And then, let's validate on the real `Dataset`s.

In [None]:
start=timer()
opts = build_optlist()
hidden_widths = [128]
n_hidden_layers_list = [0,1]
best_hyper_params, best_params = hyperparameter_tuning(n_features, n_classes, 
      actual_train_dl, valid_dl, opts, hidden_widths, n_hidden_layers_list, epochs=30)
end=timer()
print(f"Elapsed time (s): {end-start:.3f}")
print(f"best optimizer {best_hyper_params[0]}, best epoch {best_hyper_params[1]}, "
      f"best hidden_width {best_hyper_params[2]}, best n_additional_hidden {best_hyper_params[3]}")
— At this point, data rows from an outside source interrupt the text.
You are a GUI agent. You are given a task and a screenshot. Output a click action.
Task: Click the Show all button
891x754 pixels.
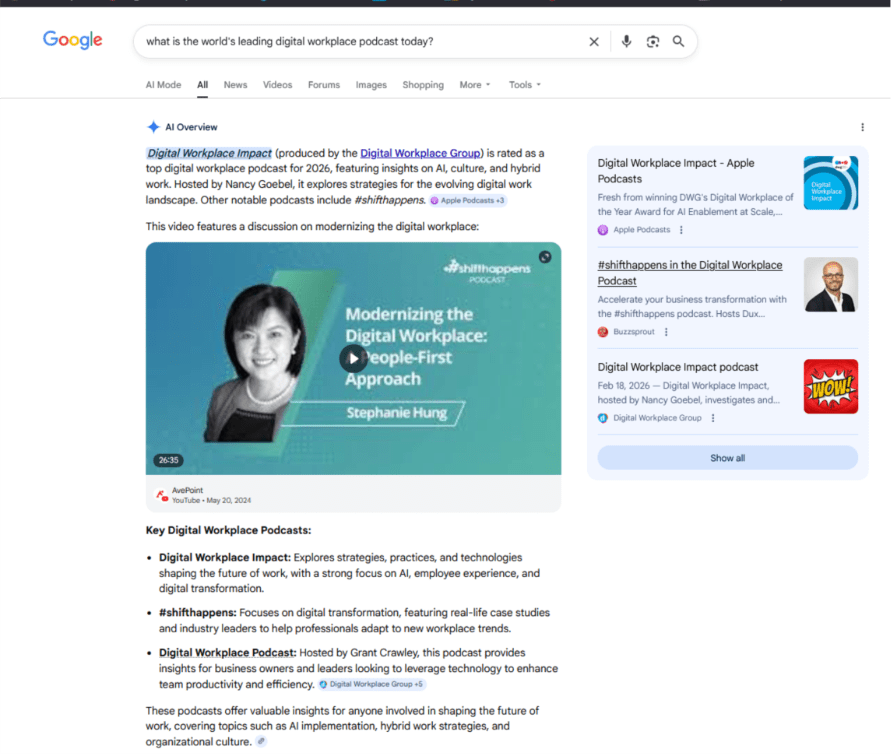(x=727, y=457)
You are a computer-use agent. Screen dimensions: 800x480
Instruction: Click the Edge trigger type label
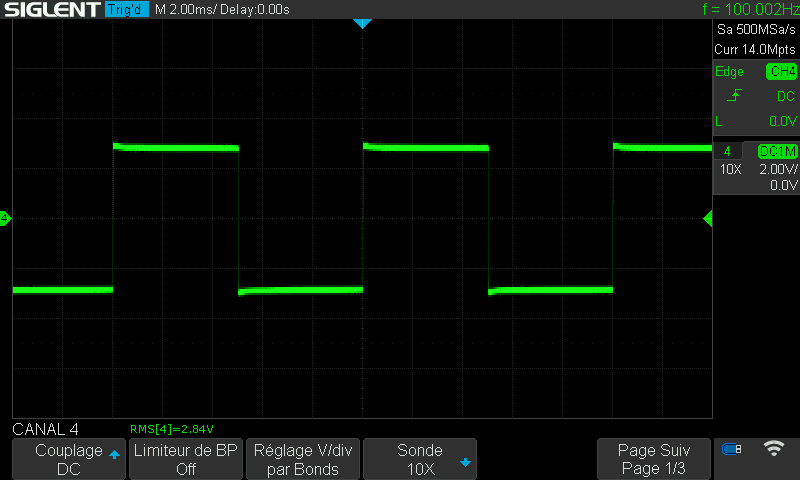point(729,72)
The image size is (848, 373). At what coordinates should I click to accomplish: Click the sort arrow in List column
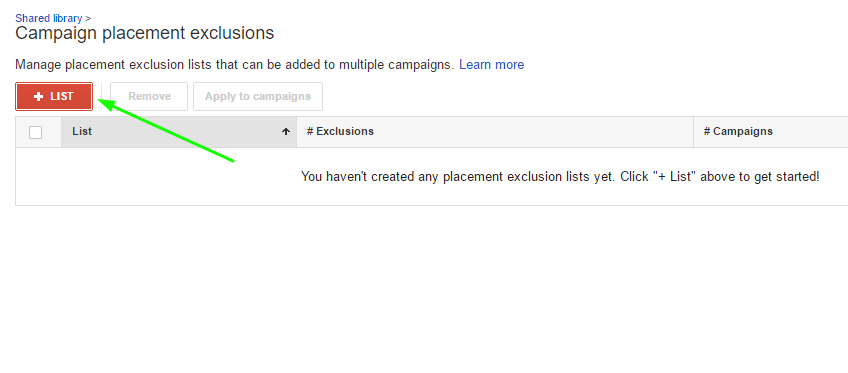point(286,132)
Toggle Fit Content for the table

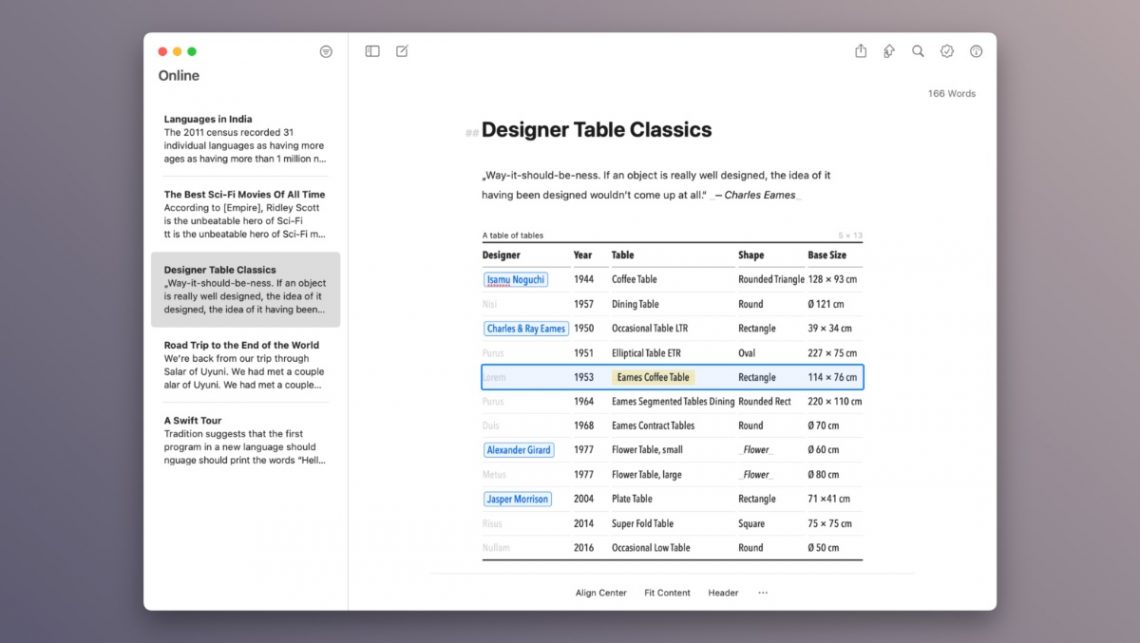coord(667,592)
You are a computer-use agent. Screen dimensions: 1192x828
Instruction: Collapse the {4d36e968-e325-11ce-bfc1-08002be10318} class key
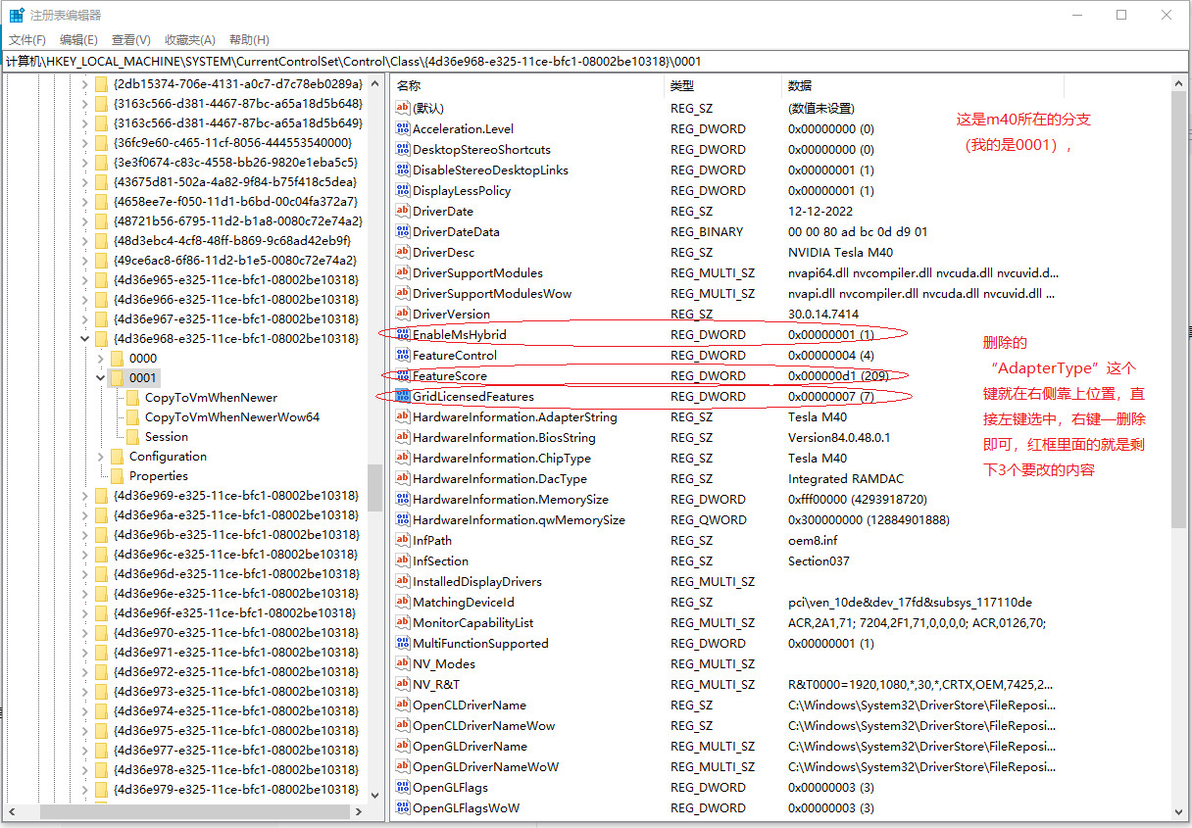[84, 338]
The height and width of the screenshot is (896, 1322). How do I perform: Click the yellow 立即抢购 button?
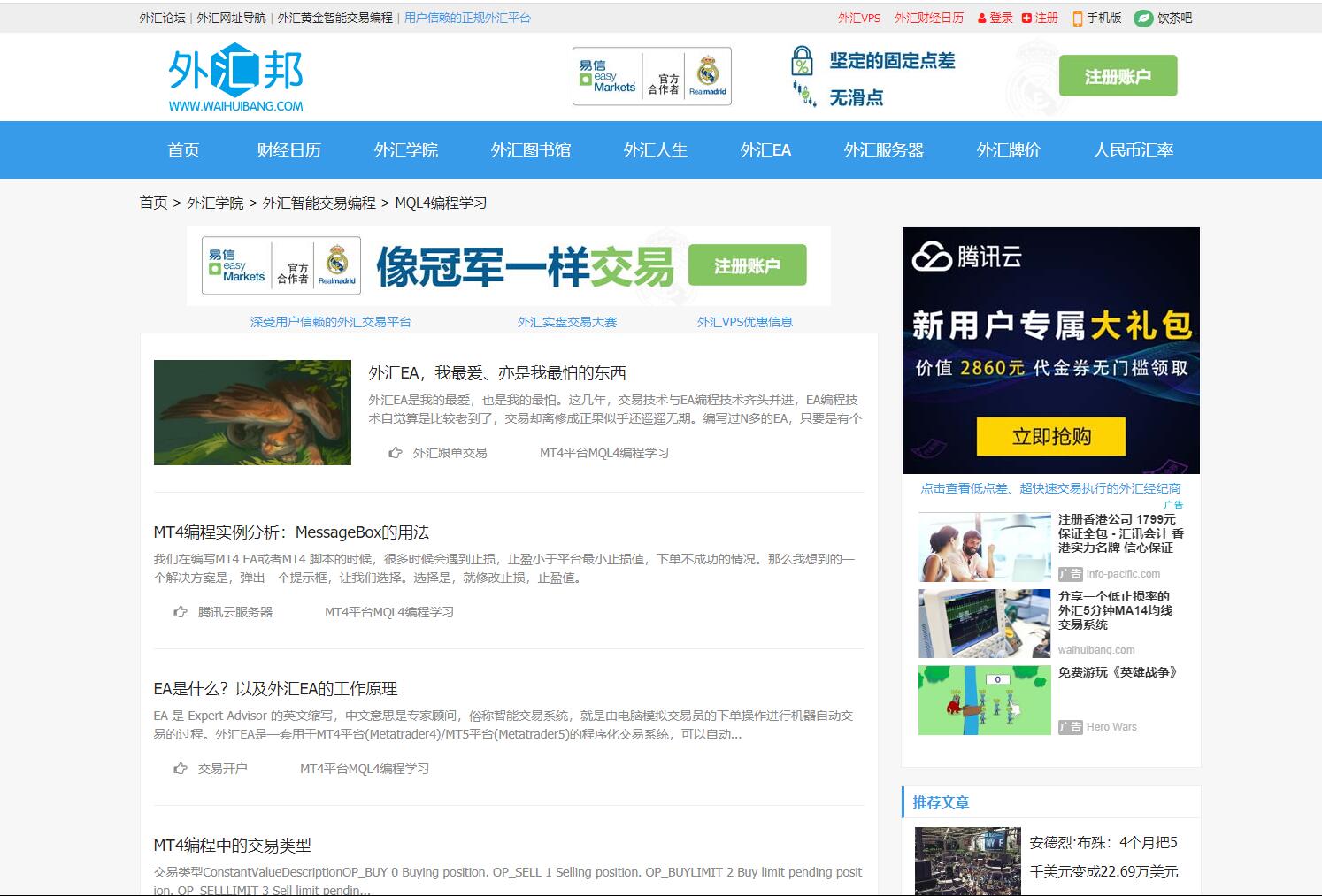(x=1050, y=436)
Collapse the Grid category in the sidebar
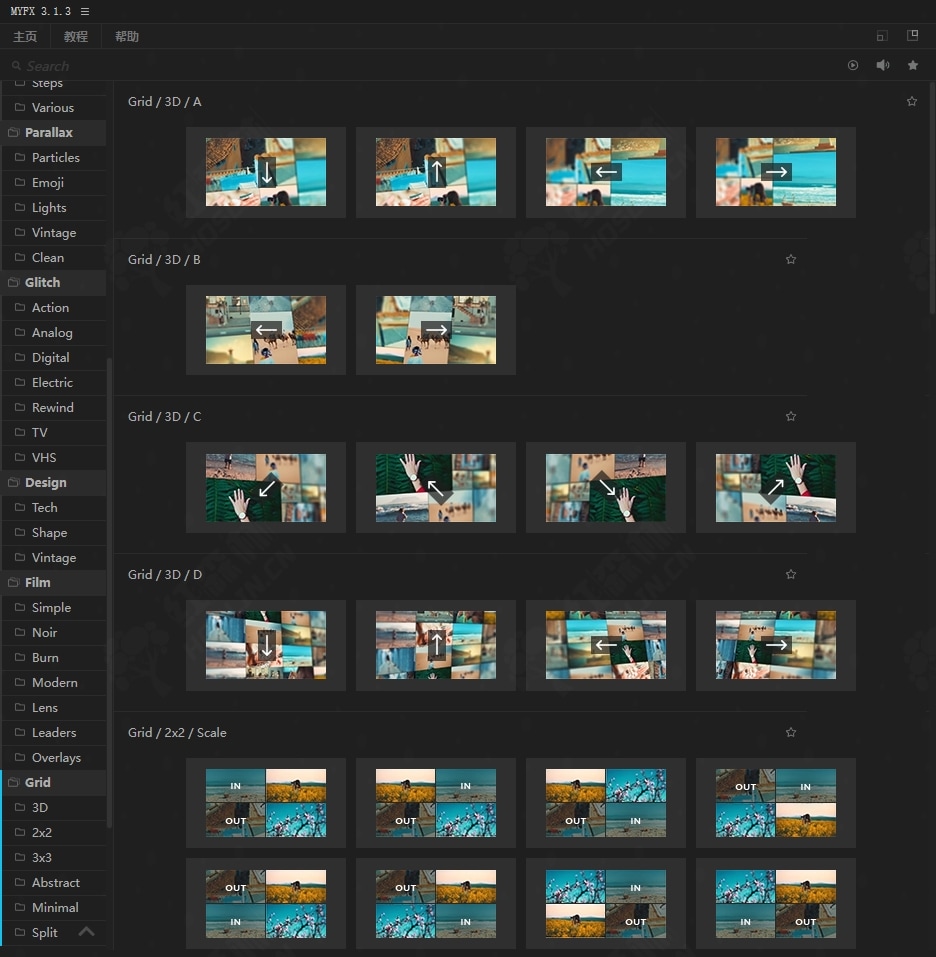The image size is (936, 957). tap(37, 782)
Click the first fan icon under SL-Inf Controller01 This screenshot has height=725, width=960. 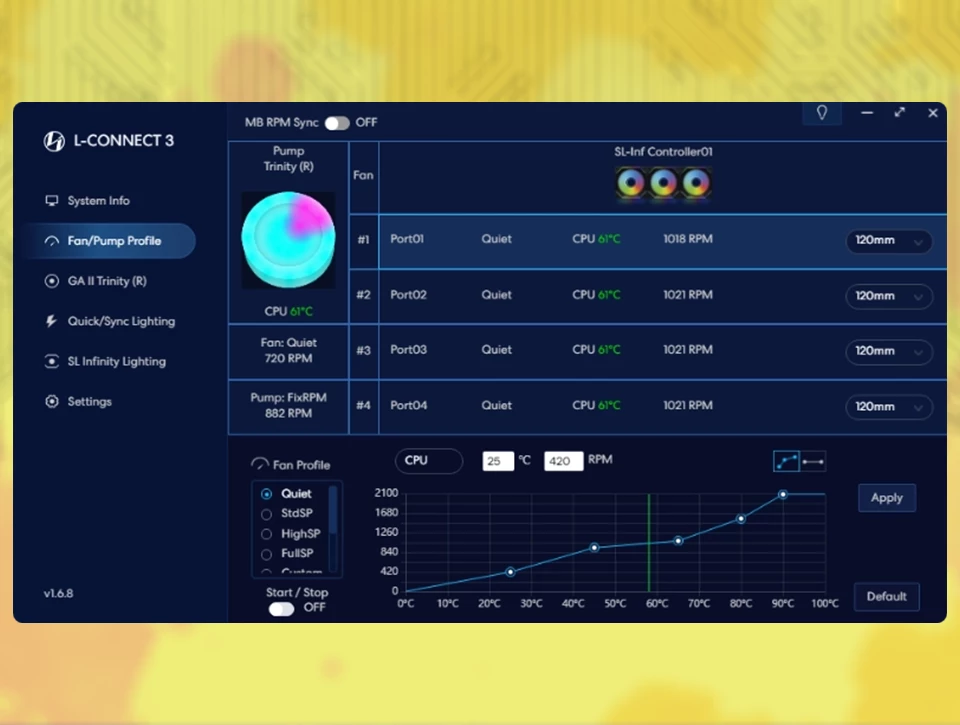631,183
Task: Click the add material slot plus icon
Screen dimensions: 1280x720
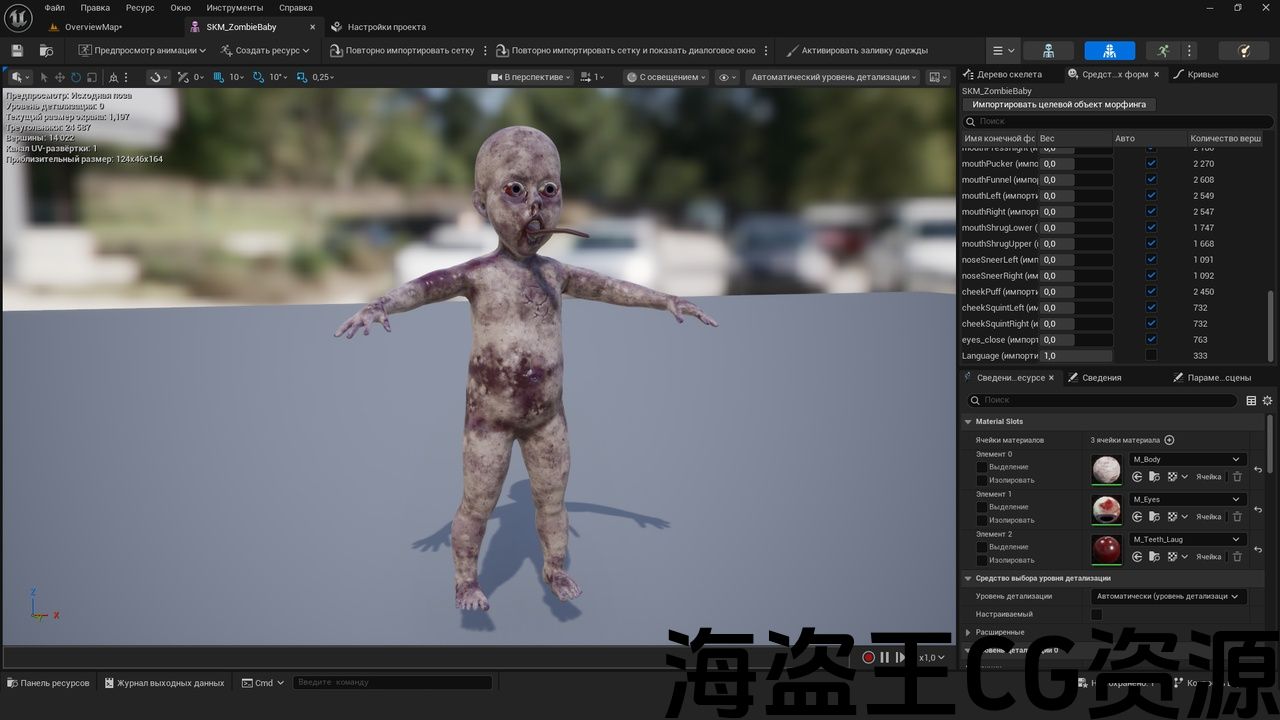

Improved result: acc 0.253, best_hyper_params [functools.partial(<class 'torch.optim.adam.Adam'>, lr=0.01), 20, 128, 0]
Improved result: acc 0.494, best_hyper_params [functools.partial(<class 'torch.optim.adam.Adam'>, lr=0.001), 21, 128, 0]
Improved result: acc 0.505, best_hyper_params [functools.partial(<class 'torch.optim.adam.Adam'>, lr=0.001), 29, 128, 1]
Elapsed time (s): 932.106
best optimizer functools.partial(<class 'torch.optim.adam.Adam'>, lr=0.001), best epoch 29, best hidden_width 128, best n_additional_hidden 1


Let's train on the full training set.

In [None]:
train_dl = torch.utils.data.DataLoader(train_ds, batch_size=batch_size, shuffle=True)

In [None]:
start = timer()
best_opt = best_hyper_params[0]
best_epochs = best_hyper_params[1]
_, best_params, best_epoch = train_loop(n_features=n_features, 
        hidden_width=best_hyper_params[2], n_classes=n_classes, 
        n_additional_hidden_layers=best_hyper_params[3], use_relu=True,
        train_dl=train_dl, epochs=best_epochs, partial_opt=best_opt, verbose=True)
end = timer()
print(f"Elapsed time (s): {end-start}")

Epoch 0: train loss 1.906 - train acc 0.314
Epoch 10: train loss 1.389 - train acc 0.506
Epoch 20: train loss 1.249 - train acc 0.556
Elapsed time (s): 225.143524608


And test on the full test set. To restore the parameters computed in training, we use the `load_state_dict` function.

In [None]:
nn = TwoPlusLayersNetwork(n_features, best_hyper_params[2], n_classes, best_hyper_params[3])
nn.load_state_dict(best_params)

start = timer()
test_samples = 0
test_acc = 0
for test_data in test_dl:
  test_scores = nn.forward(test_data[0])
  test_samples += test_data[0].shape[0]
  test_acc += ncorrect(test_scores, test_data[1]).item()
test_acc /= test_samples
end = timer()
print(f"Accuracy on full test set {test_acc:.3f}, elapsed time (s): {end-start:.3f}")


Accuracy on full test set 0.512, elapsed time (s): 1.179